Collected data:
○ ○ ○ ○ ○ ○ ○

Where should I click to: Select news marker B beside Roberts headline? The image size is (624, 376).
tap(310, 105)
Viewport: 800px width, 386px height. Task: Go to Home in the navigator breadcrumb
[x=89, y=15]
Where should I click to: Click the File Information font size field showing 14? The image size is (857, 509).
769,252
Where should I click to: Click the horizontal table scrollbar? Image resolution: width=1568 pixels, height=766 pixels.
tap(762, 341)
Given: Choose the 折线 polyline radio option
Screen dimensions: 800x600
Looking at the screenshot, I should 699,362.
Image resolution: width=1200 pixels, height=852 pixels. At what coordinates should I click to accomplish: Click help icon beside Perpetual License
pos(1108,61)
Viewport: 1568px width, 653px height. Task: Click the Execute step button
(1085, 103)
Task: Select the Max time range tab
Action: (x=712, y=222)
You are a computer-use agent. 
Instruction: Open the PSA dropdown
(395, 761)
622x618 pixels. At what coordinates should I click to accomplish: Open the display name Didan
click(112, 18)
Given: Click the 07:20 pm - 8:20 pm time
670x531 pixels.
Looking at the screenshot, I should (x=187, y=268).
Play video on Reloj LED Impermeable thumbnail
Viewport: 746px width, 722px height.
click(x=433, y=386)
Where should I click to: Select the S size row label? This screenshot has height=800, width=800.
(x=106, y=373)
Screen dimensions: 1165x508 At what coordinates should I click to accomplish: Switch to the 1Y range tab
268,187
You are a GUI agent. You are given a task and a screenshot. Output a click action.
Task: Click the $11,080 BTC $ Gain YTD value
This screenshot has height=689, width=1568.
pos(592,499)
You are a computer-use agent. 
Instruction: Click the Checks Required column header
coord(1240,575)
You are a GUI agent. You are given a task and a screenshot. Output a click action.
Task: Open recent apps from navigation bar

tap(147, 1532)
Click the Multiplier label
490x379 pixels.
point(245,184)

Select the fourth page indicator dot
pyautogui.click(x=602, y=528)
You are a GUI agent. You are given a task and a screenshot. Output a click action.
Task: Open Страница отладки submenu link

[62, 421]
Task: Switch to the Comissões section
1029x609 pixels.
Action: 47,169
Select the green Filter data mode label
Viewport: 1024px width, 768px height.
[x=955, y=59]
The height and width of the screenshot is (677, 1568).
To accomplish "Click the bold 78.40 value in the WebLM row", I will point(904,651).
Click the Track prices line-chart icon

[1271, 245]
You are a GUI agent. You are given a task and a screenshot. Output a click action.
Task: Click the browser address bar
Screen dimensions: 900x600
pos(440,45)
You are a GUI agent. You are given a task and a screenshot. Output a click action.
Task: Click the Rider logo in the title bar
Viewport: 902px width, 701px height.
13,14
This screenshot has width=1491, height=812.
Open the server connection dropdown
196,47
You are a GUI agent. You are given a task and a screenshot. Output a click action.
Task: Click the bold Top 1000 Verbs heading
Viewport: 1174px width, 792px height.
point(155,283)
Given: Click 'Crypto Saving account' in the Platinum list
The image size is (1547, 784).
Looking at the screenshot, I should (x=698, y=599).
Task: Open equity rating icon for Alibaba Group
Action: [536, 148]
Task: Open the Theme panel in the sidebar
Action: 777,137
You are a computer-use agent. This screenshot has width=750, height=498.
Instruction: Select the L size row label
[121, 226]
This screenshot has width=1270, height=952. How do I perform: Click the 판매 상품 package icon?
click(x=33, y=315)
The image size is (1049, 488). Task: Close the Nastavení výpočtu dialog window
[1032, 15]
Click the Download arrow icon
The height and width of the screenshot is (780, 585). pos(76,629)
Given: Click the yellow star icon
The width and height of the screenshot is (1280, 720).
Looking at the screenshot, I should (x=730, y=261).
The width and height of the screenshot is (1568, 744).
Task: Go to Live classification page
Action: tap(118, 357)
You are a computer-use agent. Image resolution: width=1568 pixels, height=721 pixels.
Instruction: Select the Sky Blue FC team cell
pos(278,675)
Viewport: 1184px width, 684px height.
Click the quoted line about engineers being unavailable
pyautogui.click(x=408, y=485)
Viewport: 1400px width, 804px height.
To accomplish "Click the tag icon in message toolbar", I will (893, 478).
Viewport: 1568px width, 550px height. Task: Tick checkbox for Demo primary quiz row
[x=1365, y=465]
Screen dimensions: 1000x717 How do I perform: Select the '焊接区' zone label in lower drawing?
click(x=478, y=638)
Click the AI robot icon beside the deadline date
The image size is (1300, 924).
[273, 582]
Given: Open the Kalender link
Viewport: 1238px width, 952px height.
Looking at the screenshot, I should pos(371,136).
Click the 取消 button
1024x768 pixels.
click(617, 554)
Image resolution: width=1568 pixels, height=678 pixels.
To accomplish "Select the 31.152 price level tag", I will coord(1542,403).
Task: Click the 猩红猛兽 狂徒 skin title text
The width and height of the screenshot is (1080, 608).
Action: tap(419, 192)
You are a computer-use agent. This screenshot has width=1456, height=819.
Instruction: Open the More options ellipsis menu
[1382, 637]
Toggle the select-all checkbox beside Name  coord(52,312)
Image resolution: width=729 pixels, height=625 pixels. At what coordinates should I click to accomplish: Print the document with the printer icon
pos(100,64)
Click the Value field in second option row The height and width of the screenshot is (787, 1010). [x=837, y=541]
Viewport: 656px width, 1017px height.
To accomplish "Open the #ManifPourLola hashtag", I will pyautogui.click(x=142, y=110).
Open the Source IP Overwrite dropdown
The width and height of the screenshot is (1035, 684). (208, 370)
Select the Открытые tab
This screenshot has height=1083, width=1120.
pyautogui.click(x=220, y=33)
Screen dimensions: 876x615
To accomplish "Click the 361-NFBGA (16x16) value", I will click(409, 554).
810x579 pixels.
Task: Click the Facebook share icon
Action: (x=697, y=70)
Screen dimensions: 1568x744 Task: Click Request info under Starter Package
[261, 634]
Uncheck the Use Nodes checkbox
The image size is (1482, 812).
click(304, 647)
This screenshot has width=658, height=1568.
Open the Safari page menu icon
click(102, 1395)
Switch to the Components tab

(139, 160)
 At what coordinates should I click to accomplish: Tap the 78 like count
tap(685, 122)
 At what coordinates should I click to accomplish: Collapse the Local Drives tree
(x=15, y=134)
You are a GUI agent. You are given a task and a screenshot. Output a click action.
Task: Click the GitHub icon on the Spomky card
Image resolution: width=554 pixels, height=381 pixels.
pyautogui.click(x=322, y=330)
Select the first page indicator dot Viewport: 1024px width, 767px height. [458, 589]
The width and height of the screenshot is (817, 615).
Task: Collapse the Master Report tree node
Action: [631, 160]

○ ○ ○ ○ ○ ○ ○

## Task prompt
Please return exactly the lines from the opening line of the data above through the line with "Given: Choose the 折线 polyline radio option", both included and nothing else.

## Written solution
Where should I click to: Select news marker B beside Roberts headline? The image size is (624, 376).
tap(310, 105)
Viewport: 800px width, 386px height. Task: Go to Home in the navigator breadcrumb
[x=89, y=15]
Where should I click to: Click the File Information font size field showing 14? The image size is (857, 509).
769,252
Where should I click to: Click the horizontal table scrollbar? Image resolution: width=1568 pixels, height=766 pixels.
tap(762, 341)
Given: Choose the 折线 polyline radio option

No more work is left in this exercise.